** MATERIALS PROVIDED follows **

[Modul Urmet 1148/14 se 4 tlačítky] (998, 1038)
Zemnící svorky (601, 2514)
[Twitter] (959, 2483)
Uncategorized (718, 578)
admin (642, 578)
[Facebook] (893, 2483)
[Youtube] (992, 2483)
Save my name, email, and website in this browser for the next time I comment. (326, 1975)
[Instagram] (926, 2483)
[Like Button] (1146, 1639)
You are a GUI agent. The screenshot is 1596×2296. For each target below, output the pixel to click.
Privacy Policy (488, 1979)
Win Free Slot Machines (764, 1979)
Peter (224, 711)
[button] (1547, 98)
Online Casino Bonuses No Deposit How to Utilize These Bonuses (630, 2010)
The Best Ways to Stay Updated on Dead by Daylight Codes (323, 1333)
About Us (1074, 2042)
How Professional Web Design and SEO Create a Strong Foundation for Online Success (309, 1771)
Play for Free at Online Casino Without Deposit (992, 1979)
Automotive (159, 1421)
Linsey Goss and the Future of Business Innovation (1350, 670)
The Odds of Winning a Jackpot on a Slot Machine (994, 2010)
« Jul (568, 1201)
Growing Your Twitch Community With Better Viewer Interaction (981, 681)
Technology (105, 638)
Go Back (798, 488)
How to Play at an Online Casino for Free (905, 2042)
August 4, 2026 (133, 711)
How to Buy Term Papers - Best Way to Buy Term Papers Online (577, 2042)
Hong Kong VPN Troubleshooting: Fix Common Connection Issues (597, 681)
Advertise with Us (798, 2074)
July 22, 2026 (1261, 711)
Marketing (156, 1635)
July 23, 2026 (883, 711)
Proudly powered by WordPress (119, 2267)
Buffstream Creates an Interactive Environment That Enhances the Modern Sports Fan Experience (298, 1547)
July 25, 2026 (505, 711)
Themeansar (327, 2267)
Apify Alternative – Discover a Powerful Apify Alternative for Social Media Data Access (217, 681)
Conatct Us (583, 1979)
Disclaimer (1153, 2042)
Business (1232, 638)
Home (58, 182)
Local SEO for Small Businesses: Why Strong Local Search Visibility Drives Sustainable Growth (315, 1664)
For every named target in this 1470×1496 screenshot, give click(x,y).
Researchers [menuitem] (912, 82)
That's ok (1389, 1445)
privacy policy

** End of MATERIALS PROVIDED **

*WHAT TO WORK ON*.
Preserving every character, copy the records above out again.

*ANSWER SPACE*.
[Modul Urmet 1148/14 se 4 tlačítky] (998, 1038)
Zemnící svorky (601, 2514)
[Twitter] (959, 2483)
Uncategorized (718, 578)
admin (642, 578)
[Facebook] (893, 2483)
[Youtube] (992, 2483)
Save my name, email, and website in this browser for the next time I comment. (326, 1975)
[Instagram] (926, 2483)
[Like Button] (1146, 1639)
You are a GUI agent. The screenshot is 1596×2296. For each target below, output the pixel to click.
Privacy Policy (488, 1979)
Win Free Slot Machines (764, 1979)
Peter (224, 711)
[button] (1547, 98)
Online Casino Bonuses No Deposit How to Utilize These Bonuses (630, 2010)
The Best Ways to Stay Updated on Dead by Daylight Codes (323, 1333)
About Us (1074, 2042)
How Professional Web Design and SEO Create a Strong Foundation for Online Success (309, 1771)
Play for Free at Online Casino Without Deposit (992, 1979)
Automotive (159, 1421)
Linsey Goss and the Future of Business Innovation (1350, 670)
The Odds of Winning a Jackpot on a Slot Machine (994, 2010)
« Jul (568, 1201)
Growing Your Twitch Community With Better Viewer Interaction (981, 681)
Technology (105, 638)
Go Back (798, 488)
How to Play at an Online Casino for Free (905, 2042)
August 4, 2026 (133, 711)
How to Buy Term Papers - Best Way to Buy Term Papers Online (577, 2042)
Hong Kong VPN Troubleshooting: Fix Common Connection Issues (597, 681)
Advertise with Us (798, 2074)
July 22, 2026 (1261, 711)
Marketing (156, 1635)
July 23, 2026 (883, 711)
Proudly powered by WordPress (119, 2267)
Buffstream Creates an Interactive Environment That Enhances the Modern Sports Fan Experience (298, 1547)
July 25, 2026 (505, 711)
Themeansar (327, 2267)
Apify Alternative – Discover a Powerful Apify Alternative for Social Media Data Access (217, 681)
Conatct Us (583, 1979)
Disclaimer (1153, 2042)
Business (1232, 638)
Home (58, 182)
Local SEO for Small Businesses: Why Strong Local Search Visibility Drives Sustainable Growth (315, 1664)
For every named target in this 1470×1496 screenshot, give click(x,y).
Researchers [menuitem] (912, 82)
That's ok (1389, 1445)
privacy policy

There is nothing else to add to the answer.